Guild’s dire predictions not realised

5 minute read


All indications suggest that there was no mass closure of community pharmacies over the first year of 60-day dispensing.


Double dispensing has now been in place for a full year – but have the Pharmacy Guild’s grim prognostications of overdoses, medicine shortages and shuttered community pharmacies eventuated?

The Medical Republic set out to answer that question today.

What of the overdoses?

Short answer: It’s unlikely that the drugs included in 60-day dispensing have led to a spike in overdoses.

Long answer: Health Minister Mark Butler has publicly rubbished the idea that patients were more likely to accidentally overdose if they had a 60-day supply of medicine on hand.

“[The PBAC] provided very clear advice to us and to the prescribing community, which is largely general practitioners, that the idea of overdosing being a significant risk from this policy simply wasn’t real,” he said.

“At the end of the day, every GP will exercise their clinical judgment with the patient that they know well about whether a 60-day script is advisable or not.

“There are many occasions where GPs are not issuing 60-day scripts in spite of the fact that the medicine might be eligible.”

Mr Butler went on to call it a “baseless scare campaign”.

In terms of hard data, the Australian Institute of Health and Welfare does record statistics on accidental poisoning injuries and deaths.

Unfortunately, the most recent data it published was for the 2021-22 financial year.

If there has been a spike in pharmaceutical overdoses, it will be some time before the hard data is available.

According to the 2021 data, the most common pharmaceuticals implicated in accidental overdose hospitalisations included “unspecified drugs, medicaments and biological substances (includes hormones and their synthetic substitutes and antagonists, not elsewhere classified, such as insulin)”, benzodiazepines and stimulants, opioid narcotics and non-opioid analgesics.

While there are some medications containing hormones and sublingual opioids (apomorphine for Parkinson’s Disease, for example) included on the list of 60-day dispensing medicines, there are no insulins, benzodiazepines, amphetamines, oral opioids or general analgesics on there.

Have medication shortages worsened?

Short answer: no.

Long answer: Medicine shortages have posed a growing threat in Australia following the major supply chain disruptions caused by the pandemic.

One of the main arguments levelled against 60-day dispensing by Guild president Professor Trent Twomey was that “everyday prescription medicine will be put into severe shortages lasting months, not days or weeks”.

“I don’t want to see a Hunger Games stand-off in any community in Australia where some patients get double the medicine they need, while others get nothing,” he said in April 2023.

Currently, there are around 376 medicines in shortage in Australia – this time last year, that number was more than 400.

The TGA’s response to its own consultation on medicine shortages from July 2024 does not mention 60-day dispensing.

As part of the consultation, the TGA asked respondents to list the medicine shortages that have impacted them most over the past 12 months.

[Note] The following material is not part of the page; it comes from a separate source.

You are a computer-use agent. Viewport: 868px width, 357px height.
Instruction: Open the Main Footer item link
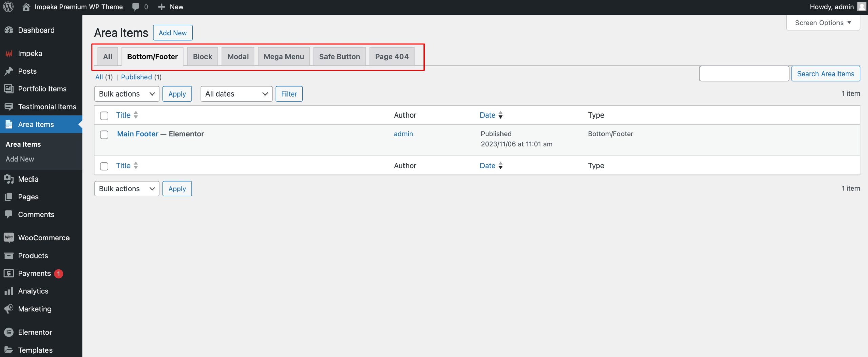(137, 134)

Of the top six – lisdexamfetamine capsules, semaglutide, menopause hormone therapy patches, opioid oral liquids, antibiotics and combination blood pressure/cholesterol-lowering medicines – only three (estradiol patches, tetracycline antibiotics and combination statins) are part of the 60-day prescribing list.

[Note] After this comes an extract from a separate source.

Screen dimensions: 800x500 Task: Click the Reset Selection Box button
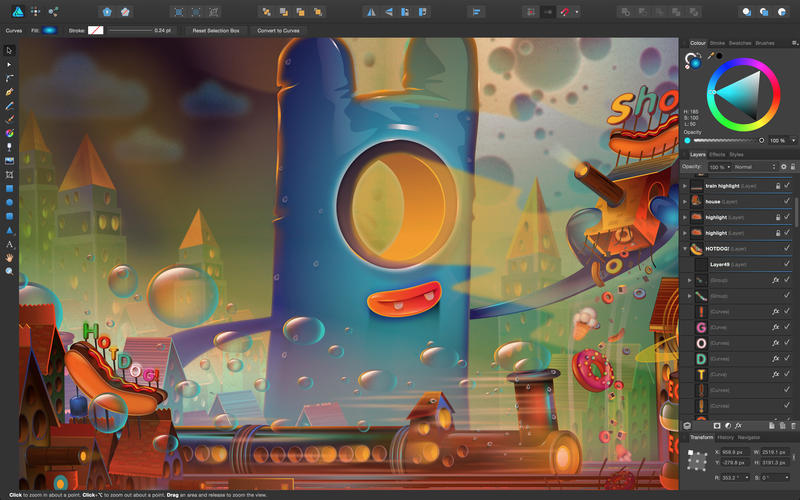[x=216, y=31]
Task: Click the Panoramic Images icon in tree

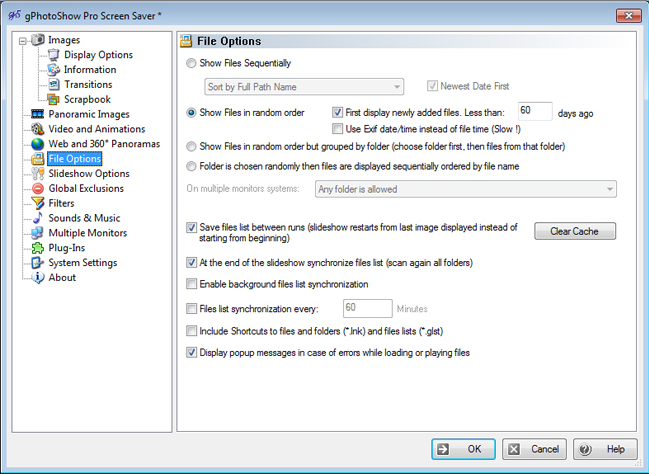Action: click(x=38, y=115)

How many pharmacies closed as a result of 60-day dispensing?

Short answer: there are no signs that swathes of pharmacies closed immediately before or after the introduction of 60-day dispensing, but the statistics will be out later this year.

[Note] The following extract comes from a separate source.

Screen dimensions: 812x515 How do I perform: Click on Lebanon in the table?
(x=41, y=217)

Long answer: The biggest claim made in the lead-up to 60-day dispensing – and the one that brought Professor Twomey to tears on national television – was that the reduced income from the policy would be so great that it would financially ruin pharmacy owners across the country.

When asked today, the Guild told TMR that it did not have any data on how many pharmacies may have closed because of the policy.

Nor did it have data on how many pharmacies have decided to start charging patients out of pocket for services like webster packs and blood pressure checks.

PBS expenditure data puts the number of community pharmacies in Australia at 5935 in June 2023, three months before double dispensing arrived.

This was up from 5901 in the previous 12 months.

Unfortunately, it only releases this data at the end of the calendar year, meaning that it’ll be another three months before the number of community pharmacies at June 2024 is revealed.

Still, signs do not point to a mass closure; Mr Butler told the Guardian in March that the government had received 87 new pharmacy applications between May 2023 and January 2024, a Pharmacy Guild submission from April this year pegged the number of community pharmacies at around 6000.

The Pharmacy Guild may have abandoned its anti-double dispensing campaign last year in exchange for an earlier start to the next community pharmacy agreement, but old habits die hard.

In a media release earlier today, Professor Twomey took one final swipe at the policy.

“The lowering of the maximum co-payment from $42.50 to $30 has saved patients a total of $346 million on medicines, as opposed to the $30 million from 60-day dispensing,” he said.

“On behalf of patients and community pharmacists, along with our partners, the Australian Patients Association, Chronic Pain Australia and Food for Change, the Guild campaigned to secure the Government’s historic lowering of the copayment, the first in the 75-year history of the PBS.”